In [1]:
import pandas as pd
from sklearn.feature_extraction.text import TfidfVectorizer
from sklearn.decomposition import LatentDirichletAllocation

In [2]:
df_suicide_detection = pd.read_csv('../../data/prepared/prepared_2.csv').drop('Unnamed: 0',axis=1)
df_suicide_detection['corpus'] = df_suicide_detection['corpus'].apply(lambda x: x[1:-1].replace("'", "").split(', '))

In [3]:
vectorizer = TfidfVectorizer(max_df=0.95, min_df=2, stop_words='english')
X = vectorizer.fit_transform(df_suicide_detection['corpus'].apply(lambda x: ' '.join(x)))
Y = df_suicide_detection['class'].values

In [4]:
X_suicide = X[Y == 1]
X_non_suicide = X[Y == 0]

In [5]:
lda_model = LatentDirichletAllocation(n_components=5, max_iter=5, learning_method='online', random_state=42)
lda_output = lda_model.fit_transform(X_suicide)

In [6]:
for idx, topic in enumerate(lda_model.components_):
    print(f"Suicide topic {idx+1}:")
    print([vectorizer.get_feature_names_out()[i] for i in topic.argsort()[-10:]])

Suicide topic 1:
['lifeit', 'whywhi', 'quickest', 'talki', 'nail', 'tomorrowi', 'tonightim', 'statist', 'meit', 'endi']
Suicide topic 2:
['suicid', 'time', 'think', 'ive', 'know', 'like', 'life', 'feel', 'want', 'dont']
Suicide topic 3:
['idc', 'plz', 'lovei', 'spit', 'copi', 'euthanasia', 'troll', 'ibuprofen', 'sincer', 'fuckin']
Suicide topic 4:
['booz', 'holi', 'happyi', 'photo', 'overthink', 'enoughi', 'canada', 'paini', 'alivei', 'chicken']
Suicide topic 5:
['cowardi', 'tommorow', 'homei', 'helppleas', 'sooth', 'ativan', 'rapist', 'everyonei', 'inch', 'alonei']


In [7]:
lda_model = LatentDirichletAllocation(n_components=5, max_iter=5, learning_method='online', random_state=42)
lda_output = lda_model.fit_transform(X_non_suicide)

In [8]:
for idx, topic in enumerate(lda_model.components_):
    print(f"Non suicide topic {idx+1}:")
    print([vectorizer.get_feature_names_out()[i] for i in topic.argsort()[-10:]])

Non suicide topic 1:
['remov', 'book', 'code', 'tran', 'fail', 'american', 'math', 'lone', 'join', 'song']
Non suicide topic 2:
['twitch', 'face_with_rolling_ey', 'weary_fac', 'stream', 'u200b', 'simp', 'loudly_crying_fac', 'ampxb', 'pensive_fac', 'karma']
Non suicide topic 3:
['gang', 'uwu', 'gold', 'thigh', 'homi', 'nut', 'smiling_face_with_sunglass', 'flushed_fac', 'minecraft', 'filler']
Non suicide topic 4:
['shitpost', 'smiling_face_with_heart', 'smell', 'pleading_fac', 'nnn', 'chees', 'star', 'luck', 'cat', 'horni']
Non suicide topic 5:
['day', 'peopl', 'girl', 'fuck', 'know', 'post', 'guy', 'want', 'dont', 'like']

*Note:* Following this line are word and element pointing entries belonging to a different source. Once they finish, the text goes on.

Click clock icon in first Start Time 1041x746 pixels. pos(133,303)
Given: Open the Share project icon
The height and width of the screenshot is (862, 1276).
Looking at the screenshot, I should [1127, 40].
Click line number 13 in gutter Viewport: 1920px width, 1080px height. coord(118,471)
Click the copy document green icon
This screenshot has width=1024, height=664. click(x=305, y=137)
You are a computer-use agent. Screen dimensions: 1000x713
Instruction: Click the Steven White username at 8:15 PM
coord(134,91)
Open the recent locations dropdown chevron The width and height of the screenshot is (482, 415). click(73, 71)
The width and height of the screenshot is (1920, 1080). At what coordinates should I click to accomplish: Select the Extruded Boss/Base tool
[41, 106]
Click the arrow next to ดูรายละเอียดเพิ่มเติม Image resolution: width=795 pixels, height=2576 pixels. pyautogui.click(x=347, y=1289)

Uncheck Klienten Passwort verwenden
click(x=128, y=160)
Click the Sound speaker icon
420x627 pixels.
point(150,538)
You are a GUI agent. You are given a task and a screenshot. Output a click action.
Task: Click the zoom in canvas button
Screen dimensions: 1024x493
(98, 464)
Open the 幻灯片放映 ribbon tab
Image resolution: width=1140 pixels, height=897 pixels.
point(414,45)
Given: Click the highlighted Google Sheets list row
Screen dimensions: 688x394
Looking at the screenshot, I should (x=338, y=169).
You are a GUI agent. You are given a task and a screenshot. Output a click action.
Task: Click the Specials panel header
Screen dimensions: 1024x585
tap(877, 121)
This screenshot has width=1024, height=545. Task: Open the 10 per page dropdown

1. Suicide topics: Keywords suggest various aspects of thoughts, emotions, and actions related to suicide, from wanting to talk about problems to desperation or final action.

2. Topics unrelated to suicide: Here, keywords refer to completely different areas, such as social media, video games or everyday conversations, unrelated to suicidal thoughts or emotions.